Exercise:
Read the listing below and tally the lines that contain "logo"; the reply is that tally only.

----

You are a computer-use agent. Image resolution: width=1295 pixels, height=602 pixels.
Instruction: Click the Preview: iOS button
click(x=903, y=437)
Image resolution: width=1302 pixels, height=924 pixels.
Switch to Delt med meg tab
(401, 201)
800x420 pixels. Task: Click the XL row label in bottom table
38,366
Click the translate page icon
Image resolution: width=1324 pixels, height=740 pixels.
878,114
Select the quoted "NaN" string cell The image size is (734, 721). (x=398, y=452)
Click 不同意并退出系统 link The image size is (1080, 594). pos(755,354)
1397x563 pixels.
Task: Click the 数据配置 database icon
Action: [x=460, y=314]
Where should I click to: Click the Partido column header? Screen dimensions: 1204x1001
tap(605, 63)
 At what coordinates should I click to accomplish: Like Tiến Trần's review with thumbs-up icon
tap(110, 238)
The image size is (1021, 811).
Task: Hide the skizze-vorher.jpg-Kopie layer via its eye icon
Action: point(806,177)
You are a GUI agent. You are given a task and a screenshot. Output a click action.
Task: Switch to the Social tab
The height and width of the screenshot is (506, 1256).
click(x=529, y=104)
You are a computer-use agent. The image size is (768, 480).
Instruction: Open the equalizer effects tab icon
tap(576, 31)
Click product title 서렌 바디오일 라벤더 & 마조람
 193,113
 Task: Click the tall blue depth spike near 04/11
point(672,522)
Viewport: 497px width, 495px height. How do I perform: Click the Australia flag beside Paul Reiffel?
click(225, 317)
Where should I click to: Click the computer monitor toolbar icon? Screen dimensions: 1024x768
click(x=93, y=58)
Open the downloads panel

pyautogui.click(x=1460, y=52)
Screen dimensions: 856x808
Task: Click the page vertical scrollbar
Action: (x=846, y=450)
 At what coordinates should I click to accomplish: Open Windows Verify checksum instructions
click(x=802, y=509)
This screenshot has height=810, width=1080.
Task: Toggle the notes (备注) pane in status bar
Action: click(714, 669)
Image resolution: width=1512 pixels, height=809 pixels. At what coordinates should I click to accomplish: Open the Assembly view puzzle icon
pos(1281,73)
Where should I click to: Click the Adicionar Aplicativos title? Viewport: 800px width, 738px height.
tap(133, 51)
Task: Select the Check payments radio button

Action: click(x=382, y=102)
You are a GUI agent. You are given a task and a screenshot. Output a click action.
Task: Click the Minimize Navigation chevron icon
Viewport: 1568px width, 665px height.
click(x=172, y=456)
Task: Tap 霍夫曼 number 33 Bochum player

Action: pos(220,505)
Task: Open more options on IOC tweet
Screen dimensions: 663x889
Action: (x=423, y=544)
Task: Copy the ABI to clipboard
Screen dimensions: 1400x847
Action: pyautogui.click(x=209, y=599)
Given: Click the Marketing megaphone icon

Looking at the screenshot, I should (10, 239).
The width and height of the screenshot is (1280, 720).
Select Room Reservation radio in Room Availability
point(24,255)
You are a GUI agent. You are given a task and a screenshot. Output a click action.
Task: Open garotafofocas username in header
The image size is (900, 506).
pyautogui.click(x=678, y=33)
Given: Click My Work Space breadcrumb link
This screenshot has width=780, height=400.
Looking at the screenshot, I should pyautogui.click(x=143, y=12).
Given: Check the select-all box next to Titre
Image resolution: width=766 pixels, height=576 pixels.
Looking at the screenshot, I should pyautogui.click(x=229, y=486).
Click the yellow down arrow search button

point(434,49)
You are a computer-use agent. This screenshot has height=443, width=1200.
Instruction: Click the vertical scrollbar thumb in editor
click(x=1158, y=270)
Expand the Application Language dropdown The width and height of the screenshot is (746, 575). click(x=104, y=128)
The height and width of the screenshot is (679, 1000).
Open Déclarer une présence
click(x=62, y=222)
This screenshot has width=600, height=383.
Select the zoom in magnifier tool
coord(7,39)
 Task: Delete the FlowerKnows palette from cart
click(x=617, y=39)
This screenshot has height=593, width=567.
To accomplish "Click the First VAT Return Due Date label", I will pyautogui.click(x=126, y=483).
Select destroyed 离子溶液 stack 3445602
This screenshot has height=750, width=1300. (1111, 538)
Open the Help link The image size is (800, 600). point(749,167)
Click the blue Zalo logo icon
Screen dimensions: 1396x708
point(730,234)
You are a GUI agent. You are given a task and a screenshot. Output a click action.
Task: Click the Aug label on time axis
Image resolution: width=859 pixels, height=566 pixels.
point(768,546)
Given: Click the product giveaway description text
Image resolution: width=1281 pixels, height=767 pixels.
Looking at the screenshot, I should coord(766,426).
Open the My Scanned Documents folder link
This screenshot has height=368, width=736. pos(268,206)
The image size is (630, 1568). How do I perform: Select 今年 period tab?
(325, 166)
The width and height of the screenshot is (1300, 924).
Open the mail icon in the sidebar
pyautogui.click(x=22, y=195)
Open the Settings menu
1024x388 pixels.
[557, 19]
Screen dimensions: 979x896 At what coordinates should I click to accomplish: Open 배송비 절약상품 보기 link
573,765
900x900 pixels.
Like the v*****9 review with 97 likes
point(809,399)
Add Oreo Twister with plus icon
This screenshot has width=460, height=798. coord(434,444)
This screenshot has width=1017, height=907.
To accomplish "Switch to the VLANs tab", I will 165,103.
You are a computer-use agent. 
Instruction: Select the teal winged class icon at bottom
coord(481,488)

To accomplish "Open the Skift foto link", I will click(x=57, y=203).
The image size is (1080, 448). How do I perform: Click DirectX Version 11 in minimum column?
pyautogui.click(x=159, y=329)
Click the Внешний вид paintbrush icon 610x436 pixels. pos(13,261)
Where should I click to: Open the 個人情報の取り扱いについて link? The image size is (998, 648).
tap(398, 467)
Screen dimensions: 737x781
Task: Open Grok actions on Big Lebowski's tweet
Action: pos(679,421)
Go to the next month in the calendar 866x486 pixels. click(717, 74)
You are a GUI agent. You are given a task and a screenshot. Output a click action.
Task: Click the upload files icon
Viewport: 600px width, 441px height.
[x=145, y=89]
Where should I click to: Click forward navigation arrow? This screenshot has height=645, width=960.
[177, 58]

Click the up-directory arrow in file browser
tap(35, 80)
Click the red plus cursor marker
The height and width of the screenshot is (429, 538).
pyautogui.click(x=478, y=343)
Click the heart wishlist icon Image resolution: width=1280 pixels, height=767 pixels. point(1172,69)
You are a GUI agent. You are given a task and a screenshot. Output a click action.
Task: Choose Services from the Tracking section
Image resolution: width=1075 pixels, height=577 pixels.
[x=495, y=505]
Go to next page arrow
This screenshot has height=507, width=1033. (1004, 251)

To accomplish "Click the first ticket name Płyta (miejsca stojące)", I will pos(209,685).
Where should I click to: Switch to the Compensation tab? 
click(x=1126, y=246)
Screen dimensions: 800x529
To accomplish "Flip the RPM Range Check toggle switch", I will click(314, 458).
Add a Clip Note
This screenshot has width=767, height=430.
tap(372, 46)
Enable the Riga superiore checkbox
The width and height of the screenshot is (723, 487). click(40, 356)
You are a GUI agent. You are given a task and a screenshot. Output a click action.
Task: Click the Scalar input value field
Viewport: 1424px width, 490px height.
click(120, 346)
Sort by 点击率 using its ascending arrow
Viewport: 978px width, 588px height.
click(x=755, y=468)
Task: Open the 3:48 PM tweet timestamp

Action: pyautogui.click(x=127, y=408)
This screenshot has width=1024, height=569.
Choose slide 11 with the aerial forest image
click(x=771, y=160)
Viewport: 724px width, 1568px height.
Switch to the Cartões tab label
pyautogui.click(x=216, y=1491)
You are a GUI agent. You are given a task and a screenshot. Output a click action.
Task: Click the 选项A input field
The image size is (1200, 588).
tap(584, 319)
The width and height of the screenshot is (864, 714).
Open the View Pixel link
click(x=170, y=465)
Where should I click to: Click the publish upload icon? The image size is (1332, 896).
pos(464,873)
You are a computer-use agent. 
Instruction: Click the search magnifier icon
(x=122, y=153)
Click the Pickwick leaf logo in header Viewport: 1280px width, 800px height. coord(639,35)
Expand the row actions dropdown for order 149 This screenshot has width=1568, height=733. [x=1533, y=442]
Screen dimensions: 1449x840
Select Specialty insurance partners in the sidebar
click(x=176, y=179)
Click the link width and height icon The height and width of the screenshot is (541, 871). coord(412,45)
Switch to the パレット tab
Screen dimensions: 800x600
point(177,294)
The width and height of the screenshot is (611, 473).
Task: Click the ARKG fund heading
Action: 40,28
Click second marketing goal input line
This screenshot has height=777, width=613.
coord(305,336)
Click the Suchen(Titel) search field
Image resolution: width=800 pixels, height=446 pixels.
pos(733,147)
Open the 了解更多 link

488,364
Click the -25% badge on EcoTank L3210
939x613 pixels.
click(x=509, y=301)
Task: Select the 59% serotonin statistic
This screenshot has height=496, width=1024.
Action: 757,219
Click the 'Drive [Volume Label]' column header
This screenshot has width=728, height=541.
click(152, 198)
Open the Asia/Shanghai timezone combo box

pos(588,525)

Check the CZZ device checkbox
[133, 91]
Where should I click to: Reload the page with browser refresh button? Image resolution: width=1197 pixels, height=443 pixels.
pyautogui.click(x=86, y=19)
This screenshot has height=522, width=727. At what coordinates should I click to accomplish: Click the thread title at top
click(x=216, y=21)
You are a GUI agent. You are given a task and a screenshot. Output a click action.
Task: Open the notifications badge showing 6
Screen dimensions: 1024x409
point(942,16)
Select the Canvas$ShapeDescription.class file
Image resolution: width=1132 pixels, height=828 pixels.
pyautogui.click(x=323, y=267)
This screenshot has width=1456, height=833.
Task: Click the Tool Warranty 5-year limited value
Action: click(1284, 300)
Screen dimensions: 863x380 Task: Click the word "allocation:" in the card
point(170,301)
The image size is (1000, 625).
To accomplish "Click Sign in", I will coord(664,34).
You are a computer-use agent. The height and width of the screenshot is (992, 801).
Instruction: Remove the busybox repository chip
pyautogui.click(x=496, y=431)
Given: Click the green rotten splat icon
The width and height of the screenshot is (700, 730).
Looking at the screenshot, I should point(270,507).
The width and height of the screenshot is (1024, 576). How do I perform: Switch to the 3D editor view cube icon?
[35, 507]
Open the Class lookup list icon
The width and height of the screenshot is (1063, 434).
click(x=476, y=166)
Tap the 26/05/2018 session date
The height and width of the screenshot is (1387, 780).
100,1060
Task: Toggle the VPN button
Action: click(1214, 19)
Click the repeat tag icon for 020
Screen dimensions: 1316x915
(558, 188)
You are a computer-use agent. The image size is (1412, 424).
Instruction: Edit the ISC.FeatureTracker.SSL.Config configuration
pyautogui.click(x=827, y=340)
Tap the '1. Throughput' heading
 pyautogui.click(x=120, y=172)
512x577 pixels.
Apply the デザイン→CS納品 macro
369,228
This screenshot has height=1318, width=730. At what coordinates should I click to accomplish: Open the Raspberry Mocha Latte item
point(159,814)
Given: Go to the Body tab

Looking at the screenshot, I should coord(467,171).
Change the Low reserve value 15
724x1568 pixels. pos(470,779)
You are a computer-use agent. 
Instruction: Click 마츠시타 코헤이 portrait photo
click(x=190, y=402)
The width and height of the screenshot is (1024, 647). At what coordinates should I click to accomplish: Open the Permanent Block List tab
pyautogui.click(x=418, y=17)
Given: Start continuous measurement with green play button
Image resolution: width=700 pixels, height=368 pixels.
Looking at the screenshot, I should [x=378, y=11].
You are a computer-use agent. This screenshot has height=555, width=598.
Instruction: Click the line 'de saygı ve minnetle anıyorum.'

----

Expected answer:
2